Insgesamt empfohlen
Text: Ina Lülfsmann/ DBZ
Der Bautyp Hochhaus wird meist als eine „architektonische Blackbox“ wahrgenommen, so die These von Falk Schneemann, Autor des Buches „Das Hochhaus als Gewebe von Gestaltung und Technik“. Die (wissenschaftliche) Beschäftigung mit dem Hochhaus beschränke sich meist auf die äußere Erscheinung oder auf die Wechselwirkungen mit Stadt und Umwelt. Die so entstandene Forschungslücke über die innere Logik, Struktur und Typologie des Hochhauses schließt der Autor mit einer systematischen und ausführlichen Analyse mit Schwerpunkt auf den Bauten und Projekten in Westdeutschland zwischen 1945 und 1980. Er greift dabei sieben Entwicklungslinien des Bautyps auf (Schneemann nennt sie „Genesepfade“ unter Bezug auf Gilbert Simondons Untersuchung zur „Existenzweise technischer Objekte“), anhand derer er die Entstehung des Hochhauses von seinen frühen Anfängen Ende des 19. Jahrhunderts (als beinahe willkürliche Struktur ohne innere Logik) bis zum Ende des Betrachtungszeitraums 1980 darstellt.

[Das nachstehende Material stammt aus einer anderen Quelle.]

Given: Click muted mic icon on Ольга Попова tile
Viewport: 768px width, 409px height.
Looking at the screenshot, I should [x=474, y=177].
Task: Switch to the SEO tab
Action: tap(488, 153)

Das Hängehochhaus und die brutale Konstruktion führten beispielsweise zu Verbesserungen der inneren Logik des Hochhauses, wie Schneemann erläutert, haben aber als Bauform an sich später kaum noch Relevanz. Den Verbundkern dagegen, der die Funktionen der Aussteifung, der vertikalen Erschließung und Verteilung der Haustechnik sowie der Fluchtwege vereint (und aus heutiger Sicht zwingend logisch erscheinen mag), sieht Schneemann als am bedeutsamsten für die Entwicklung des Hochhauses an. Die umfangreichen Ausführungen über die Entstehung des „Gewebes“ Hochhaus aus Gestaltung und Technik – auch dies ein Bezug auf Simondon, demzufolge ein technisches Objekt erst völlig ausgereift ist, wenn sich Technik und Gestaltung gegenseitig befruchten und ein stimmiges Gewebe bilden – vermitteln den Leser:innen nicht nur Erkenntnisse zur Geschichte des Hochhauses und seiner inneren Struktur, sondern auch über die systematische Analyse dieser Bautypologie.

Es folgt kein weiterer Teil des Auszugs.